Resensi film CINTA BRONTOSAURUS
Produser: Chand Parwez Servia,Fiaz Servia
Sutradara: Fajar Nugros
Pemeran:Raditya Dika,Eriska Rein,Soleh Solihin
Sutradara: Fajar Nugros
Pemeran:Raditya Dika,Eriska Rein,Soleh Solihin
Film ini berkisah tentang
Dika (Raditya Dika), seorang penulis yang baru saja putus cinta dengan sang
pacar, Nina (Pamela Bowie), setelah sekian lama menjalin hubungan. Semenjak
patah hati itu, dia percaya bahwa cinta bisa kadaluarsa dan berakhir.
Kegagalan cinta pribadi diolok-olok, dan bersamaan dengan
itu pribadi yang melakoni. Pesona Raditya Dika (berperan sebagai dirinya sendiri) jadi jualan mumpuni di sini:
lelaki muda, canggung di hadapan lawan jenis, seringkali melantur setiap diajak
bicara.
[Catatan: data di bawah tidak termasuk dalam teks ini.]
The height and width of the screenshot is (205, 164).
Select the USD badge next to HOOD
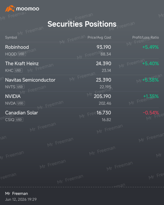[x=22, y=54]
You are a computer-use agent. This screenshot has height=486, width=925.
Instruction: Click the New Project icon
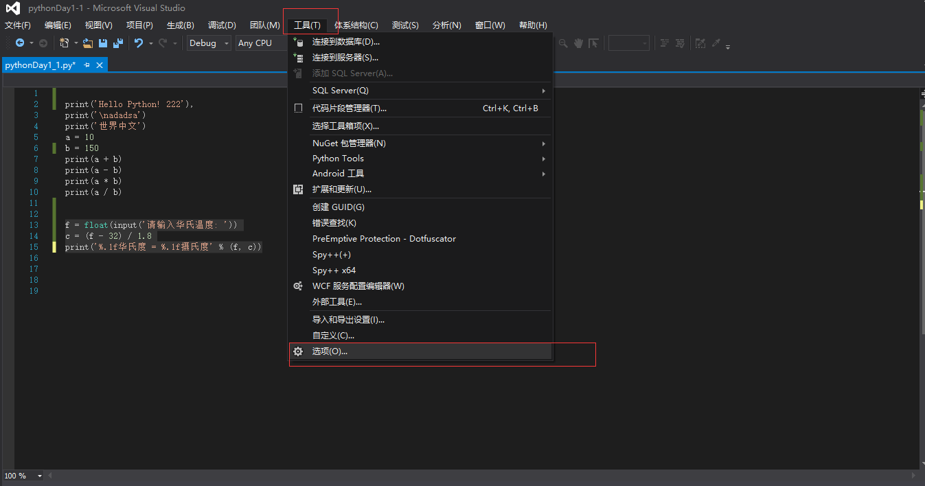(65, 43)
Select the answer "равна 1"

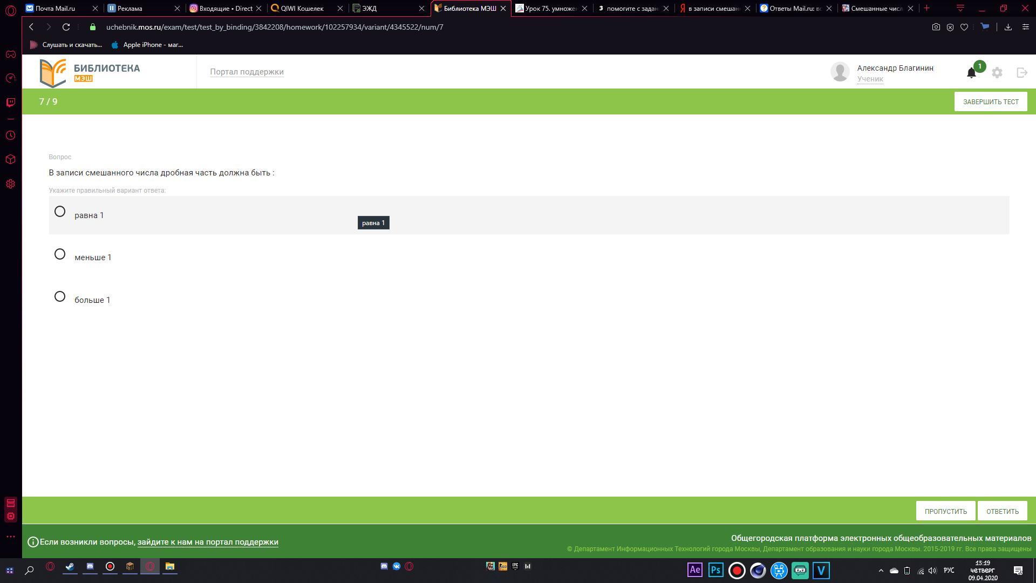pos(60,212)
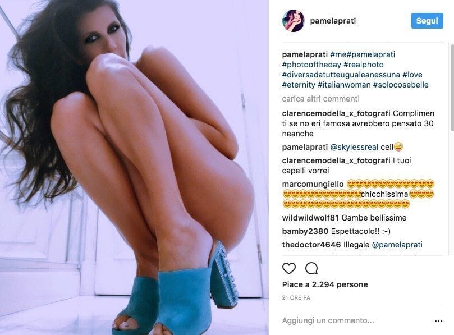Follow the account with the Segui button
The height and width of the screenshot is (335, 454).
tap(427, 21)
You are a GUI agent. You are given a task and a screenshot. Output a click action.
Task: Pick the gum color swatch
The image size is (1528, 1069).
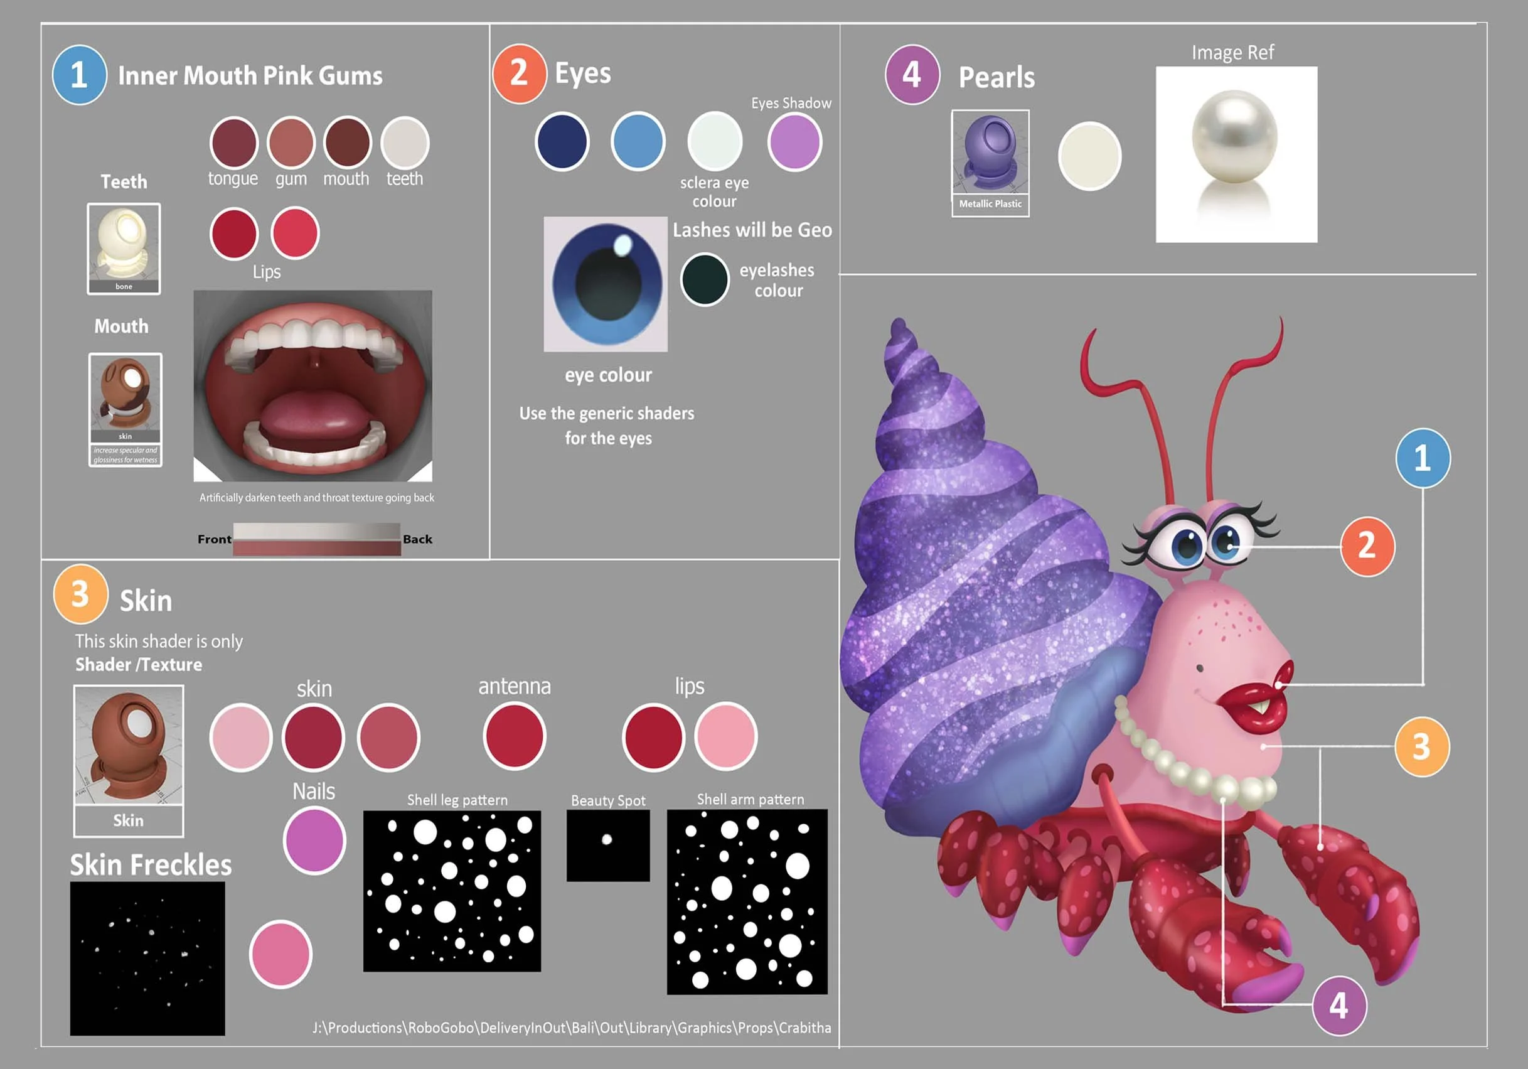click(291, 142)
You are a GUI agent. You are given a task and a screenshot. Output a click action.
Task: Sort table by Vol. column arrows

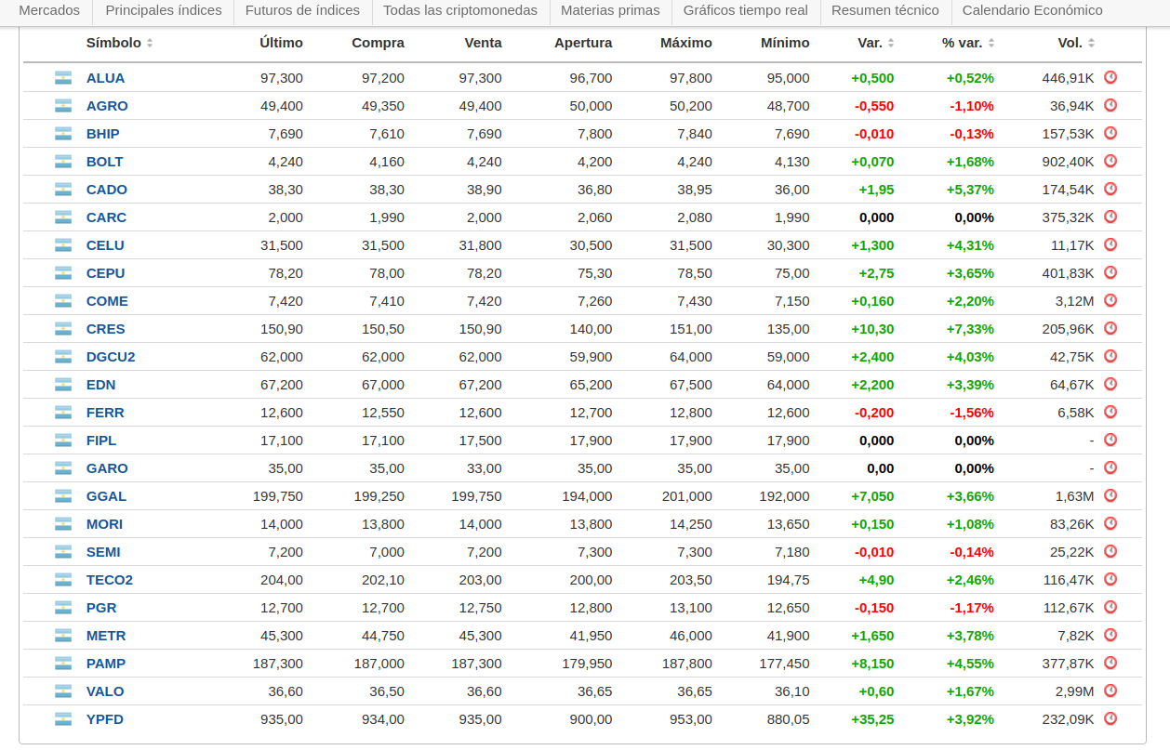[1091, 44]
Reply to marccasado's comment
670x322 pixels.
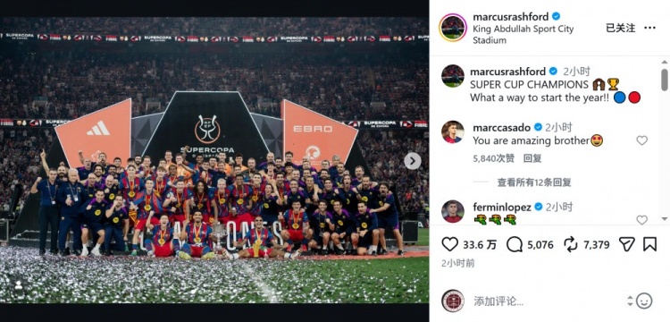pos(532,158)
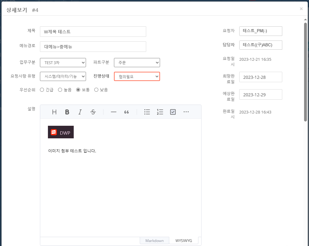Select the 낮음 priority radio button
Viewport: 309px width, 246px height.
96,90
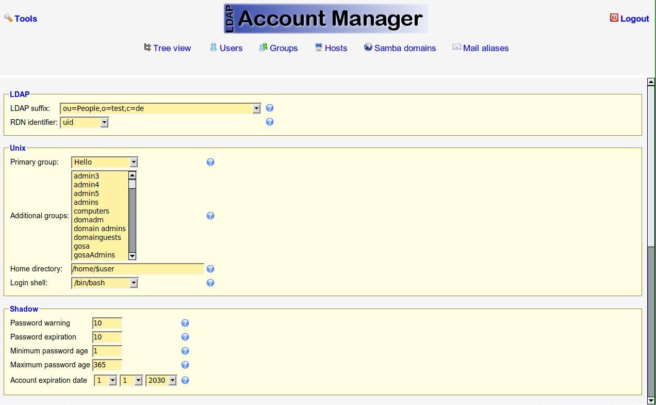Screen dimensions: 656x405
Task: Show help for Home directory field
Action: coord(210,269)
Dari awal film, kita sudah mendapati bagaimana ia sudah mengalami
penolakan sejak usia dini. “Mau nggak jadi pacar gue?” tanya Dika kecil pada
teman sekolahnya. “Najis lo,” begitu jawaban yang ia terima.
Cinta Brontosaurus mengingatkan akan komedi Warkop DKI.
Apapun bisa disambung-sambungkan demi memancing tawa. Dalam film-film Warkop
DKI, tak peduli apa ceritanya, yang penting ada perempuan cantik.
Dalam Cinta Brontosaurus, tak peduli apa ceritanya, yang penting ada
perempuan cantik. Kesannya: tak ada yang lebih penting di dunia ini daripada
perempuan, perempuan, perempuan, dan birahi lelaki. Sepanjang film yang kita
dapati adalah galeri patah hati Dika, mulai dari putus karena pacarnya merasa
kurang diperhatikan, gagal kencan karena teman kencan mendadak melahirkan,
hingga dianggap lebih rendah daripada monyet peliharaan orang tua pacar. Jangan
heran. Dalam Cinta Brontosaurus, apapun mungkin, asal berhubungan dengan
perempuan.
Dalam Cinta Brontosaurus, kita mendapati Dika dan
Jessica (Eriska Erin) pacaran di atas pom bensin, jenis kencan yang sebenarnya tidak logis
tapi belum pernah kita lihat sebelumnya di film Indonesia. Ada pula adegan
ikonik lainnya, yakni ketika Dika dibonceng agennya, Kosasih (Soleh Solihun), naik motor malam-malam. Kosasih pakai handuk pink motif
bunga-bunga.
Cinta Brontosarus mengingatkan akan permasalahan
film-film Nugros: koherensi. Film-filmnya tersusun atas momen-momen yang
mencolok secara visual, tapi tidak jelas dasarnya apa. Cinta
Brontosaurus sebenarnya berada di posisi unik. Ceritanya tidak butuh
koherensi. Justru karena ia terdiri dari kepingan-kepingan guyonan, kita bisa
paham kalau cinta itu banal karena punya masa kadaluarsanya, seperti yang
disuarakan Raditya Dika sepanjang film. Ironisnya, pembuat film seperti
terbebani untuk memberi pesan moral untuk mengikat semua yang dialami Dika,
bahwasanya “sayang tidak butuh alasan” dan “cinta pasti kadaluarsa, yang
penting bagaimana kita menerima pasangan”. Pesan-pesan ini entah sudah diulang
berapa kali dalam sejarah sinema dunia, mengganggu ritme film, dan tidak
menambah apa-apa bagi tumbuh kembang protagonis maupun nilai cerita.
Cinta Brontosaurus mengingatkan akan klise-klise dalam
film komedi-roman Indonesia. Lelaki bisa berbuat salah, tapi perempuan
seakan-akan tak punya reaksi lain selain mengambek, mata melotot,
bentak-bentak. Perempuan juga seperti tak punya fungsi dalam dunia ini, kecuali
salonan, belanja berkantong-kantong, dan menjadikan pacarnya kuli panggul
belanjaan. Ternyata bukan cinta saja yang bisa kadaluarsa. Film juga.